The players Brown mentioned also rolled off Schlarman's tongue as potential starters, potential difference-makers for a Kentucky offensive line that was short on depth and long on question marks during Stoops' 2-10 first season.
The UK offensive line lost just one starter in Kevin Mitchell to graduation, but gains a lot of potential.
"From tackle to tackle, we're better than we were at this point last year," Schlarman said on signing day in February. "What we turn that into as far as wins and offensive production is yet to be determined. ... It's going to be a much more competitive group and you're going to have to earn your time."
It wasn't just offensive players impressing in those redshirt scrimmages, either.
"Regie Meant's the first one who jumps out," Brown said late in the fall when asked about players that stood out against his offense. "Regie Meant, he's going to be a big factor. ... He's going to be a major factor in what they're doing.
"Melvin Lewis is a kid, who if he continues to get in shape and continues to get stronger and takes coaching, he's a guy in there who can be a factor, too."
Meant earned high praise from then-senior linebacker Avery Williamson, too.
"I'd say a real good guy is going to be Regie Meant," Williamson said. "He's going to be a talented D-lineman next year."
Various players were redshirted for reasons other than getting bigger and stronger — such as transfers Heard, athlete Demitrious Davis and defensive back Chris Davis — and are expected to be factors as well.
Coaches just hope they'll make a difference, starting as soon as Friday morning.

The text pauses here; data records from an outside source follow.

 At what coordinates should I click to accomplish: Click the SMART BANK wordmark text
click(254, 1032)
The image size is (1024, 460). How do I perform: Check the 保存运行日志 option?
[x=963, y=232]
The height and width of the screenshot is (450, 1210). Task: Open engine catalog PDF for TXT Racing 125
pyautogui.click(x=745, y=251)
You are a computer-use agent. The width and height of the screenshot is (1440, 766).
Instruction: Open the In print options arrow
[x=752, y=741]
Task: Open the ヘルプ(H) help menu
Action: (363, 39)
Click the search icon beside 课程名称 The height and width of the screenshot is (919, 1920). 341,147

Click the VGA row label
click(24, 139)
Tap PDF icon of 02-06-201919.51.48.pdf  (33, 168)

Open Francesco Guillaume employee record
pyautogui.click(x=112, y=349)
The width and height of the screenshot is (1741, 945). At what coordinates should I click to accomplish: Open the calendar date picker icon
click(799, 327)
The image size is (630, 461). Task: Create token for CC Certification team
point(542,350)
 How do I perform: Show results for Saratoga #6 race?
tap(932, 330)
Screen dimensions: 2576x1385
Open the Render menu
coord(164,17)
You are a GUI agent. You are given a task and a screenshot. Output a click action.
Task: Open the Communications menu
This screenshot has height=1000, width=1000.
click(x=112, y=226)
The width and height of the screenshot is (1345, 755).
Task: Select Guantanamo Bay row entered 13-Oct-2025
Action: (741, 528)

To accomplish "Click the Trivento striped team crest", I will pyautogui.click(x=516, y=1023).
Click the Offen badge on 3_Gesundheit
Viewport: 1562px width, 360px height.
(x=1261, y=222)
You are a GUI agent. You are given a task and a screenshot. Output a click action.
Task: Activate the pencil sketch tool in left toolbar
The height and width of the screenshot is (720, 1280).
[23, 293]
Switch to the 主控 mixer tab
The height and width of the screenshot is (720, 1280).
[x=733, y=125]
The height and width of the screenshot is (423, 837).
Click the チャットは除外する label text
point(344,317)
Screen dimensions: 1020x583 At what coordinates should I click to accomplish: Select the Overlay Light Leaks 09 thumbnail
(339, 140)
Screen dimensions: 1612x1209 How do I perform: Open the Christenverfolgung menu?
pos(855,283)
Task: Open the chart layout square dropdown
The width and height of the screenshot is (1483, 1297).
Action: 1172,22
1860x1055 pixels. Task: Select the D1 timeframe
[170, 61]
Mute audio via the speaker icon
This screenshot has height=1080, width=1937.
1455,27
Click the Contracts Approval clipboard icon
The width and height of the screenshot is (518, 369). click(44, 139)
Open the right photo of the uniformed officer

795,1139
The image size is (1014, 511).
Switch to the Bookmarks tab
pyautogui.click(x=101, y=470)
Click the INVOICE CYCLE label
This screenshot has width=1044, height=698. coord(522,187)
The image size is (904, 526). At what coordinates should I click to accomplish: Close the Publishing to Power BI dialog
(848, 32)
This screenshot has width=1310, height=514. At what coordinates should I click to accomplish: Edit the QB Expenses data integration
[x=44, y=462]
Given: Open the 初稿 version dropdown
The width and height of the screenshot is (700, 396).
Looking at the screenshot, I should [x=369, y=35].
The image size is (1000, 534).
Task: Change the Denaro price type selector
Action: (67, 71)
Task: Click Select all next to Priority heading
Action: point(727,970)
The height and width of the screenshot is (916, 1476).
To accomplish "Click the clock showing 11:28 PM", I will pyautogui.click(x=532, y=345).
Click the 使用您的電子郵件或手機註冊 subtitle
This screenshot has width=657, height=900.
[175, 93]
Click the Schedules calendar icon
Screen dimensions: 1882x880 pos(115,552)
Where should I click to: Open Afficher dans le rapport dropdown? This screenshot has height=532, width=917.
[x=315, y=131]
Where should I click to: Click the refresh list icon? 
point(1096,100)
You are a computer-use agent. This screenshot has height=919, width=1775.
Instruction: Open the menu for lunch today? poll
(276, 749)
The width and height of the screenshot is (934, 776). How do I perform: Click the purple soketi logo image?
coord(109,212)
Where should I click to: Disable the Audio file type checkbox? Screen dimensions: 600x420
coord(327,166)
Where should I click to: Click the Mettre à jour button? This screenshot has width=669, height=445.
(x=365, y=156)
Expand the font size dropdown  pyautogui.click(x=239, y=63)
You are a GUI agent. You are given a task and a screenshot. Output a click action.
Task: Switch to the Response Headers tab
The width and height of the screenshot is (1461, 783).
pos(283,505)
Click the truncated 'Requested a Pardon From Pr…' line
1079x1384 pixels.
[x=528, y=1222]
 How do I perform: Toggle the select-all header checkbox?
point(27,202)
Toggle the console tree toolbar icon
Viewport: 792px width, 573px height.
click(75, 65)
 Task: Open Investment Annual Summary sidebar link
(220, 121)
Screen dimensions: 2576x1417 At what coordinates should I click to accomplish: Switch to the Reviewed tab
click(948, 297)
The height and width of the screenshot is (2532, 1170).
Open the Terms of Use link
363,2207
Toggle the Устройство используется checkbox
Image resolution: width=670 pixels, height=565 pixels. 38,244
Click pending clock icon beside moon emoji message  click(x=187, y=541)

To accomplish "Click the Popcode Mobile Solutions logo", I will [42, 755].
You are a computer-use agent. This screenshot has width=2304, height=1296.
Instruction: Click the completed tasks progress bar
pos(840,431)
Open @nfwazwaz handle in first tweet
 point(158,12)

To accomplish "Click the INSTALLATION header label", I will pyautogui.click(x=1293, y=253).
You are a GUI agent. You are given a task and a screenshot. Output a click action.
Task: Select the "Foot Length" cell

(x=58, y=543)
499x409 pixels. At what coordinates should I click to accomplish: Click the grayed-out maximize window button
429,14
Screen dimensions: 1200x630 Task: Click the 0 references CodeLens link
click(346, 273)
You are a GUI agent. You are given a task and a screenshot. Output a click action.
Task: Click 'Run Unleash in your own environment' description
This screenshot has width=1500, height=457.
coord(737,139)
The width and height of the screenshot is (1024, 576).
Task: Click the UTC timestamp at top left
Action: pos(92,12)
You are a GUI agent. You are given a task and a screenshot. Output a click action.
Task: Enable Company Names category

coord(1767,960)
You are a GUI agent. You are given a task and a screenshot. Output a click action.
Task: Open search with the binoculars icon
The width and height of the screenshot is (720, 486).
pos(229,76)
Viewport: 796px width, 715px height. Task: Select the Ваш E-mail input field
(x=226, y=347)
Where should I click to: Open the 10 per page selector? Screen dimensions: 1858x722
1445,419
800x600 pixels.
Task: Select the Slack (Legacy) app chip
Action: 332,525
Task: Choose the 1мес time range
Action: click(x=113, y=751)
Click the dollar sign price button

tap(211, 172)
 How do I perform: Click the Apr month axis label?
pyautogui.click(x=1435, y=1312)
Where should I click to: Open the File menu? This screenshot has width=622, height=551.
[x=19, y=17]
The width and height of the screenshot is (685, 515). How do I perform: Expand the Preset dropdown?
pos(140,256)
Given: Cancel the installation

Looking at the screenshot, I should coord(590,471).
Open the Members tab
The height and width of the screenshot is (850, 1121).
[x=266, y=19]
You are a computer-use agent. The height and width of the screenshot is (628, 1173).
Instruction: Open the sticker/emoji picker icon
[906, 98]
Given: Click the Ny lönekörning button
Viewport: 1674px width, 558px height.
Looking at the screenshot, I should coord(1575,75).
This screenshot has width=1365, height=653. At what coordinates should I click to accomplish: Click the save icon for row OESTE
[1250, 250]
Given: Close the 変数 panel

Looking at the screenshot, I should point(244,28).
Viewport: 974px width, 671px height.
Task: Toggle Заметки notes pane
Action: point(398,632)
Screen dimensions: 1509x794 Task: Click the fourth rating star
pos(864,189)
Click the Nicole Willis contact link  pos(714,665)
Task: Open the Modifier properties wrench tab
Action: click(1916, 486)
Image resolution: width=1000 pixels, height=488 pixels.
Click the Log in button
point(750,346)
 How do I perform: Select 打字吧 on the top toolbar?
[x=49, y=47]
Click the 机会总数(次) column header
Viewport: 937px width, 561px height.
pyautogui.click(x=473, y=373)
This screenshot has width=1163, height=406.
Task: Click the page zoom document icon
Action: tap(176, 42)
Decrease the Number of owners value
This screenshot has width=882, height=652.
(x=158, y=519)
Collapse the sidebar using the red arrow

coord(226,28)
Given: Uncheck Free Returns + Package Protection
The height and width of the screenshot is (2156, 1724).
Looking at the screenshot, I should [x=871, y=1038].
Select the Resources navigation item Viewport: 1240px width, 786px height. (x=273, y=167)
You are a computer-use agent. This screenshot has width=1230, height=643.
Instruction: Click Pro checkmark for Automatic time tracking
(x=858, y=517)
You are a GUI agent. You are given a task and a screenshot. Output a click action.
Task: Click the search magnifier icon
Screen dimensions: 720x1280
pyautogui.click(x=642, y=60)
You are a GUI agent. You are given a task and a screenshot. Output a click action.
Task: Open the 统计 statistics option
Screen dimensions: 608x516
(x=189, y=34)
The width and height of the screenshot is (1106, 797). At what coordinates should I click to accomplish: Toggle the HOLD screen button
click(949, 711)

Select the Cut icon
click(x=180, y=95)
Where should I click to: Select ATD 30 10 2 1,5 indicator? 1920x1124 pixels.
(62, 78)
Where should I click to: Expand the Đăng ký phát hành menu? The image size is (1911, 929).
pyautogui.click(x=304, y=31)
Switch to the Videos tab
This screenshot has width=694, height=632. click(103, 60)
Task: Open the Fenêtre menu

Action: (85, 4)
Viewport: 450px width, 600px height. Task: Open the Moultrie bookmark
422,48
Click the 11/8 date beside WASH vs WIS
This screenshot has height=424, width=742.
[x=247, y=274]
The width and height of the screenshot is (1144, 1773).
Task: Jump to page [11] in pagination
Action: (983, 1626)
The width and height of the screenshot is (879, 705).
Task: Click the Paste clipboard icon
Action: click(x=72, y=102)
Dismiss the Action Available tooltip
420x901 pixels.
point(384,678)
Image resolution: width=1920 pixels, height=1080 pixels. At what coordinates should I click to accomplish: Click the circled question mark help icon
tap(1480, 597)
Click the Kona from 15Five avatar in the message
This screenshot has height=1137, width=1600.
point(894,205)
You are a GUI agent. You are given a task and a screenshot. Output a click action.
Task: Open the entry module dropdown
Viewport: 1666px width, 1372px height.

The day before spring practice begins, UK released its roster. There were mostly cosmetic changes. Here are a few that stuck out:
■ Two transfers were added: Grant Aumiller, brother of former Kentucky tight end Jordan Aumiller, is a senior linebacker who transferred in from Campbellsville. Dylan Greenberg is listed as a freshman center who transferred from Youngstown State.
■ Two UK quarterbacks put on double-digit weight in the off-season. Maxwell Smith, who underwent shoulder surgery and hasn't been training, is listed at 236, up from 218 last year. Patrick Towles went from 225 to 236.
■ Defensive ends Alvin "Bud" Dupree and Za'Darius Smith both packed on some weight, with Smith adding 10 pounds and being listed at 264 and Dupree gaining 15 pounds, up to 267.
■ Two players are listed with different numbers, with Josh Forrest going from No. 8 to No. 45 and Jeff Witthuhn from No. 10 to No. 46.
■ Senior Ronnie Shields, who was listed as a wide receiver/tight end combo player last season, is back to just being listed as a tight end.